- GOAL OF THE EXERCISE:
Which lines of the records below contain the word "hidden"? Show each one.

=== PROVIDED DATA ===

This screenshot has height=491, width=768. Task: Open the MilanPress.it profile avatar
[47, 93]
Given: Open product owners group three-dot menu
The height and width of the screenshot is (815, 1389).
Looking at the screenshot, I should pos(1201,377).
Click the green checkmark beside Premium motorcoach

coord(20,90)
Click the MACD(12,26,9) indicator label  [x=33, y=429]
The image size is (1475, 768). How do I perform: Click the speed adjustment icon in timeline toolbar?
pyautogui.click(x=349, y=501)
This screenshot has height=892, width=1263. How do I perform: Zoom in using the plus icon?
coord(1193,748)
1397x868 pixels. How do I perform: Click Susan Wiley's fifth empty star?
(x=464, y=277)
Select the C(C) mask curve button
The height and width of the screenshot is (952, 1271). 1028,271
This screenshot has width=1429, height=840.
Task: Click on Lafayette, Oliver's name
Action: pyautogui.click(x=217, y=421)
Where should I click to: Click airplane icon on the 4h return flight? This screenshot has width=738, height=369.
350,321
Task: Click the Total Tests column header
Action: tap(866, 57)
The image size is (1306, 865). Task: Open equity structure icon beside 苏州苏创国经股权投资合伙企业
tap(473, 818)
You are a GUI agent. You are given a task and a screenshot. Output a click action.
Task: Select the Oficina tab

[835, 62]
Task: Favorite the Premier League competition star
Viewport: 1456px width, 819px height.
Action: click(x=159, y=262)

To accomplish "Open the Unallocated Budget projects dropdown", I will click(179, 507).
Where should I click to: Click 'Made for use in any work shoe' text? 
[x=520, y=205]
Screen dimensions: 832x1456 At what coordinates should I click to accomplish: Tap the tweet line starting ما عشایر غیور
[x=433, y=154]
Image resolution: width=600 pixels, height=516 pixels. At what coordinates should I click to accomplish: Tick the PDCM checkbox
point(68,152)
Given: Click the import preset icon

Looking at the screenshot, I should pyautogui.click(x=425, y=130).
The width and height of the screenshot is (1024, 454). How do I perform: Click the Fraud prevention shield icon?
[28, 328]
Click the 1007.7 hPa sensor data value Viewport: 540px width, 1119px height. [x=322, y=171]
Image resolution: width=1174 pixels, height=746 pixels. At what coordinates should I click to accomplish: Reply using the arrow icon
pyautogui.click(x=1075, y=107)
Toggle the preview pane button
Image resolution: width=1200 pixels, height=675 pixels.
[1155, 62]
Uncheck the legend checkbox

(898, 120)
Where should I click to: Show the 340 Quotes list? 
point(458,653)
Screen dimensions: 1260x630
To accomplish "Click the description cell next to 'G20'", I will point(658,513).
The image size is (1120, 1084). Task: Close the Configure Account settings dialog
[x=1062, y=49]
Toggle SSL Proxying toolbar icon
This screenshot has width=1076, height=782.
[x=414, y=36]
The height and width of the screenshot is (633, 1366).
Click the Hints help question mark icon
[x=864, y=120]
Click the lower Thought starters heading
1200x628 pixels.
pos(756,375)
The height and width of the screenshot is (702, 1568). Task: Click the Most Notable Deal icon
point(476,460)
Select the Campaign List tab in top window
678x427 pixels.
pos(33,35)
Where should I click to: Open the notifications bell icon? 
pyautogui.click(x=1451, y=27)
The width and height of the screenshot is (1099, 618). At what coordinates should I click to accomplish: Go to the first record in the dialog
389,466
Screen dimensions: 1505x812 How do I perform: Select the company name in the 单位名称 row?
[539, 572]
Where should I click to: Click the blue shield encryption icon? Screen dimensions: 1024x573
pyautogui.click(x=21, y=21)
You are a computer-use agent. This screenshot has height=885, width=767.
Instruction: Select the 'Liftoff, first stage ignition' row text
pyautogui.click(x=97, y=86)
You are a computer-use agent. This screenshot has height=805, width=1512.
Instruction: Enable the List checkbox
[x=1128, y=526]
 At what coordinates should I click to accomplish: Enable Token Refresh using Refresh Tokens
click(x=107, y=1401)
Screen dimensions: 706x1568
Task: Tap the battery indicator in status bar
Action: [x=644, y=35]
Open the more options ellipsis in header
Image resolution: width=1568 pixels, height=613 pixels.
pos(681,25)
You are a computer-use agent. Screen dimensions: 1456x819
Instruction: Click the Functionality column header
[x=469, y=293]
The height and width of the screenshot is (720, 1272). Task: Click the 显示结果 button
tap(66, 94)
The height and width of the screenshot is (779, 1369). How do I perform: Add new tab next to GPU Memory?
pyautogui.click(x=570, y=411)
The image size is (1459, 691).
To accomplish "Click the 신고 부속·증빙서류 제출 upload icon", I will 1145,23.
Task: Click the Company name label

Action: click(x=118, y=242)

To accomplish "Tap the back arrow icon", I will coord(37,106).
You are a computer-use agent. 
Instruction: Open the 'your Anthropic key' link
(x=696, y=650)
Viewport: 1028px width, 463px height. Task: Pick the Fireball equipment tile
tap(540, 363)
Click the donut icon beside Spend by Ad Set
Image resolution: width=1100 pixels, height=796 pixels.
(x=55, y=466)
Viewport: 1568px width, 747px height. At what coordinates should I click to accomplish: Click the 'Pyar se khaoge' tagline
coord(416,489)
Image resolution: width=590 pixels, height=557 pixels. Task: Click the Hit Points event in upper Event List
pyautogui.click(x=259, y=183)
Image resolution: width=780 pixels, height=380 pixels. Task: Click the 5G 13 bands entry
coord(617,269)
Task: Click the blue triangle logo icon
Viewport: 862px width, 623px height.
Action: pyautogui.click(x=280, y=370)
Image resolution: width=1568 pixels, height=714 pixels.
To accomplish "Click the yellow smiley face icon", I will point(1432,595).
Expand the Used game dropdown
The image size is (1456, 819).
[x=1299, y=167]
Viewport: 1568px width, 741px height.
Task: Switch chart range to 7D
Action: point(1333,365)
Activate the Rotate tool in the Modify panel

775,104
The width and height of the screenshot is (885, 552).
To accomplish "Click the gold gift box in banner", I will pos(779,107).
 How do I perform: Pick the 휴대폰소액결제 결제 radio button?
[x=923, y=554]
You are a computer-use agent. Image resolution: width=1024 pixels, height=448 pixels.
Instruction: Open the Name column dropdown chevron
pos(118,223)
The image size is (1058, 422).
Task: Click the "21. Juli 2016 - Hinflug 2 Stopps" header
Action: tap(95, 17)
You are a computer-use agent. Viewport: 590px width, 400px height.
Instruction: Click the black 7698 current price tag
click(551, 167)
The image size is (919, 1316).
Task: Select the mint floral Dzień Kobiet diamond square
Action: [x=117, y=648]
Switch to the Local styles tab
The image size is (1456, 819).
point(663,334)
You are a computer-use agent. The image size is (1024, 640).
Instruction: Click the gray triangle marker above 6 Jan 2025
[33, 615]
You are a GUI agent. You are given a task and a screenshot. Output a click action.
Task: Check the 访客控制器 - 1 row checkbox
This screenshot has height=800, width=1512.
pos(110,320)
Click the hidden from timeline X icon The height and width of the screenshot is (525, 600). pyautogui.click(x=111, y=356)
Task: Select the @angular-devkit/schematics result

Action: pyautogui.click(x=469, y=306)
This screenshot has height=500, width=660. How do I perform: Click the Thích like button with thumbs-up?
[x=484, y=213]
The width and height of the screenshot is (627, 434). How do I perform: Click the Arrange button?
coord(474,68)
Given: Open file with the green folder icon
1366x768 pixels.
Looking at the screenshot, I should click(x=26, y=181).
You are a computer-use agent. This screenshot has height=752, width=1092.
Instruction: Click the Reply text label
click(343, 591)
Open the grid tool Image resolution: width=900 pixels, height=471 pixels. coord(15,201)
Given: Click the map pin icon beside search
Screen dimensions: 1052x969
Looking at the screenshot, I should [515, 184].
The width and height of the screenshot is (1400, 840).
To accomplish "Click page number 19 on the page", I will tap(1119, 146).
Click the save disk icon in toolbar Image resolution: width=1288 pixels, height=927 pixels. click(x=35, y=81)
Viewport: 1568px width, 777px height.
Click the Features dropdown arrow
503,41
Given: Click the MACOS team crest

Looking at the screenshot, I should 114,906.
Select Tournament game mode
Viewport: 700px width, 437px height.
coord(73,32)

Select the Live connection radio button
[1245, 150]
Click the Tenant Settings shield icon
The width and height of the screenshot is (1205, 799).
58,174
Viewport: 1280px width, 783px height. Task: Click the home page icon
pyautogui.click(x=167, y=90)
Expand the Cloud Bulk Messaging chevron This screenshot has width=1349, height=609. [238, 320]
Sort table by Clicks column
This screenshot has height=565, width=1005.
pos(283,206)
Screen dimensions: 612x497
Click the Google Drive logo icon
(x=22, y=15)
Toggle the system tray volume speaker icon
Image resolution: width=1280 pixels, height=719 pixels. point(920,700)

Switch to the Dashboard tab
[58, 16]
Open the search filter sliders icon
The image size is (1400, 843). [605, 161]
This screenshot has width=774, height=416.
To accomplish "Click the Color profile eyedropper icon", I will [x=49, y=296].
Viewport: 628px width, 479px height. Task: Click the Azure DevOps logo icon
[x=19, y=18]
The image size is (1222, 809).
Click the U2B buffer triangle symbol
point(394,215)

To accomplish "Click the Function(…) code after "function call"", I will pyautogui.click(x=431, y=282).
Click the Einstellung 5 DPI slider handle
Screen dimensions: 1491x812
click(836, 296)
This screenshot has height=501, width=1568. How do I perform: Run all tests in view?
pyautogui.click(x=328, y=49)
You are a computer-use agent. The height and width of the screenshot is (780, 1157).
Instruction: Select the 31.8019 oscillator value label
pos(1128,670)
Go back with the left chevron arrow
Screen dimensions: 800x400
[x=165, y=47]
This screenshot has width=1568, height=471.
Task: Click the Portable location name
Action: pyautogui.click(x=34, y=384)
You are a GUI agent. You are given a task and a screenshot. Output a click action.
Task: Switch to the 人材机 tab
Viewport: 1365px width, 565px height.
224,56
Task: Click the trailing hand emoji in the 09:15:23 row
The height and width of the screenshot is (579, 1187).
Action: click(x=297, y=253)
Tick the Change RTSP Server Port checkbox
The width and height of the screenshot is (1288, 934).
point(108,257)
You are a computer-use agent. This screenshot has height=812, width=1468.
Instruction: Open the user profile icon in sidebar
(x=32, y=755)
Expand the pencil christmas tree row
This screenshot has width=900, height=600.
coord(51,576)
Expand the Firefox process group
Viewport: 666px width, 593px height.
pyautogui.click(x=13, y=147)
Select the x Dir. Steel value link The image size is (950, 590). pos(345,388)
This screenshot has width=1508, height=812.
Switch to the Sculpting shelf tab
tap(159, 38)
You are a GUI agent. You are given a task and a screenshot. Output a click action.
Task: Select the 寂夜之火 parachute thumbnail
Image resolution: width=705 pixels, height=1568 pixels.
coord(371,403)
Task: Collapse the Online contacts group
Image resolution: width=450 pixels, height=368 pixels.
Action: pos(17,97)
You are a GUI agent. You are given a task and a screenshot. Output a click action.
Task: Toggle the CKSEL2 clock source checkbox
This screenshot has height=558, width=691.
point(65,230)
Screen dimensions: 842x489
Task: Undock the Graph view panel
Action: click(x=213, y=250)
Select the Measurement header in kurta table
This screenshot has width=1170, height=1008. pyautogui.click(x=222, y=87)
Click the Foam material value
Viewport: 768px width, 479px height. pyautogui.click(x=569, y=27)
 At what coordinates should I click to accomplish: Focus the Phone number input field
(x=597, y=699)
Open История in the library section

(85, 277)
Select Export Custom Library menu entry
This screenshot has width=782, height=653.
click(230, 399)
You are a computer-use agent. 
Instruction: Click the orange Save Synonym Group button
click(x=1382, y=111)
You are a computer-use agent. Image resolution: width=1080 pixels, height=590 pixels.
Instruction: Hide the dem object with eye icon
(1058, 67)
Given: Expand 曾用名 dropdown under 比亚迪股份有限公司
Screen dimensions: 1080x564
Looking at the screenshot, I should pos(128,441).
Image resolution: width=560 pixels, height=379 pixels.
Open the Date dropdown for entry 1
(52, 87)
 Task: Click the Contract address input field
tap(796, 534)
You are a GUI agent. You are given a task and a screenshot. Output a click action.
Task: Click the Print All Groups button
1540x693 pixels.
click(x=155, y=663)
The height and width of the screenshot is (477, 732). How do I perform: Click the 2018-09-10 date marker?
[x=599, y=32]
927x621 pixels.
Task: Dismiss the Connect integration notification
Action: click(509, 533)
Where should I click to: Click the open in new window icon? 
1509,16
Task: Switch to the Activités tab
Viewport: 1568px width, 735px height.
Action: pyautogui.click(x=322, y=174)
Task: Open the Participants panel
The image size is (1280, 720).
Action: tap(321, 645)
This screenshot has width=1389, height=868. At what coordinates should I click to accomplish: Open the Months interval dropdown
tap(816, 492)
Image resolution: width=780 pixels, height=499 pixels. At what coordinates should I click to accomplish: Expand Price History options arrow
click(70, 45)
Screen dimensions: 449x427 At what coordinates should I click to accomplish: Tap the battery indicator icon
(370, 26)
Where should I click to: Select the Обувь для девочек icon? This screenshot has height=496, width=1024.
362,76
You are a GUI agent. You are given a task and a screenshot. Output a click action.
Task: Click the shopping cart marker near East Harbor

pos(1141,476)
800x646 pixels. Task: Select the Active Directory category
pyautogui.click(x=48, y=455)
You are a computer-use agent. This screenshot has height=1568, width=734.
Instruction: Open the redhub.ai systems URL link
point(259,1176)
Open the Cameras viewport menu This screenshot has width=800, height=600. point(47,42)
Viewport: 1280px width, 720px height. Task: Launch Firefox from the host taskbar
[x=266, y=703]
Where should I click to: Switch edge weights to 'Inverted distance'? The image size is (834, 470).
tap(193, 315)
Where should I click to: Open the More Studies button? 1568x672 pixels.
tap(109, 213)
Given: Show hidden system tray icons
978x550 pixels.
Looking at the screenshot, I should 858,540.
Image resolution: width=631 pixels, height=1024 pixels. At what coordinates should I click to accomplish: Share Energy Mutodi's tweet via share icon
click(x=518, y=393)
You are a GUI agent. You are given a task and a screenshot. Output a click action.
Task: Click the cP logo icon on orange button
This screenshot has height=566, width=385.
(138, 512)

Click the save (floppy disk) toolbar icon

===

- SOLUTION TO THE PROBLEM:
Click the hidden from timeline X icon The height and width of the screenshot is (525, 600). pyautogui.click(x=111, y=356)
Given: Show hidden system tray icons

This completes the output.